Task requirements:
Among the entries below, please repeat exactly and only the lines from the line containing "KALKULÁTOR (367, 15)" to the line containing "[E-mail küldése: informacio@mkbme.hu]", both lines included.

= = = =

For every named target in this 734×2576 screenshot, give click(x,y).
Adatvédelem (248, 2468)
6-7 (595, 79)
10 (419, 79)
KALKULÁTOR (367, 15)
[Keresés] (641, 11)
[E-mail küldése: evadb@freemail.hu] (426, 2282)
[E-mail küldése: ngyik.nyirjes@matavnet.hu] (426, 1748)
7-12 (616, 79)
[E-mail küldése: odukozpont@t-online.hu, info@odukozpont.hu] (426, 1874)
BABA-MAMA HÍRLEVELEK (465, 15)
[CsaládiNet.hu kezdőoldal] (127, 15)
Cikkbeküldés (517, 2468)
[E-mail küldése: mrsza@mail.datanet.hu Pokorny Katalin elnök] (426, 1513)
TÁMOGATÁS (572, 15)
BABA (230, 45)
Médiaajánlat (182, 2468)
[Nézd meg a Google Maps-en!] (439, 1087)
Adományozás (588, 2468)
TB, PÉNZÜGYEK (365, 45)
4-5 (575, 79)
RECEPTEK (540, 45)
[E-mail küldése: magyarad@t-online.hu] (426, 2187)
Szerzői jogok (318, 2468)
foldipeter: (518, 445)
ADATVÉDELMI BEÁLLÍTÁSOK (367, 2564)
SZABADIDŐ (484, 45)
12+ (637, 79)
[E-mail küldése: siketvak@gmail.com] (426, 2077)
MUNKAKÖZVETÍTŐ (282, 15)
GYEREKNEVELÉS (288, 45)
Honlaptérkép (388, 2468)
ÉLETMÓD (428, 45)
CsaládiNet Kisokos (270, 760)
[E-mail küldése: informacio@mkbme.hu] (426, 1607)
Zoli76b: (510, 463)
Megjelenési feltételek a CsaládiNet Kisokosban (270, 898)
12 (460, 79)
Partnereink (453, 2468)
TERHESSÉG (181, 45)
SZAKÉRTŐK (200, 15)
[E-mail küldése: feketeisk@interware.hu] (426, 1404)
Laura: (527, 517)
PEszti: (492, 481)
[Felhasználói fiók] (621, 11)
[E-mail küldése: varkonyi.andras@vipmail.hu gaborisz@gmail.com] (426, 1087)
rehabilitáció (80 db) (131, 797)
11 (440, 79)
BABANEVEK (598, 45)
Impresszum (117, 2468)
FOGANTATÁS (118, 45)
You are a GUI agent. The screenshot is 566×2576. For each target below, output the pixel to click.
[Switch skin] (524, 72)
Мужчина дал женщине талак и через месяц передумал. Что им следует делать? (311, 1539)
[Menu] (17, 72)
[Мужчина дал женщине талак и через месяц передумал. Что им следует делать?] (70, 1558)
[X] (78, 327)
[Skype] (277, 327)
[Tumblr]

= = = =

Output for this task:
KALKULÁTOR (367, 15)
[Keresés] (641, 11)
[E-mail küldése: evadb@freemail.hu] (426, 2282)
[E-mail küldése: ngyik.nyirjes@matavnet.hu] (426, 1748)
7-12 (616, 79)
[E-mail küldése: odukozpont@t-online.hu, info@odukozpont.hu] (426, 1874)
BABA-MAMA HÍRLEVELEK (465, 15)
[CsaládiNet.hu kezdőoldal] (127, 15)
Cikkbeküldés (517, 2468)
[E-mail küldése: mrsza@mail.datanet.hu Pokorny Katalin elnök] (426, 1513)
TÁMOGATÁS (572, 15)
BABA (230, 45)
Médiaajánlat (182, 2468)
[Nézd meg a Google Maps-en!] (439, 1087)
Adományozás (588, 2468)
TB, PÉNZÜGYEK (365, 45)
4-5 (575, 79)
RECEPTEK (540, 45)
[E-mail küldése: magyarad@t-online.hu] (426, 2187)
Szerzői jogok (318, 2468)
foldipeter: (518, 445)
ADATVÉDELMI BEÁLLÍTÁSOK (367, 2564)
SZABADIDŐ (484, 45)
12+ (637, 79)
[E-mail küldése: siketvak@gmail.com] (426, 2077)
MUNKAKÖZVETÍTŐ (282, 15)
GYEREKNEVELÉS (288, 45)
Honlaptérkép (388, 2468)
ÉLETMÓD (428, 45)
CsaládiNet Kisokos (270, 760)
[E-mail küldése: informacio@mkbme.hu] (426, 1607)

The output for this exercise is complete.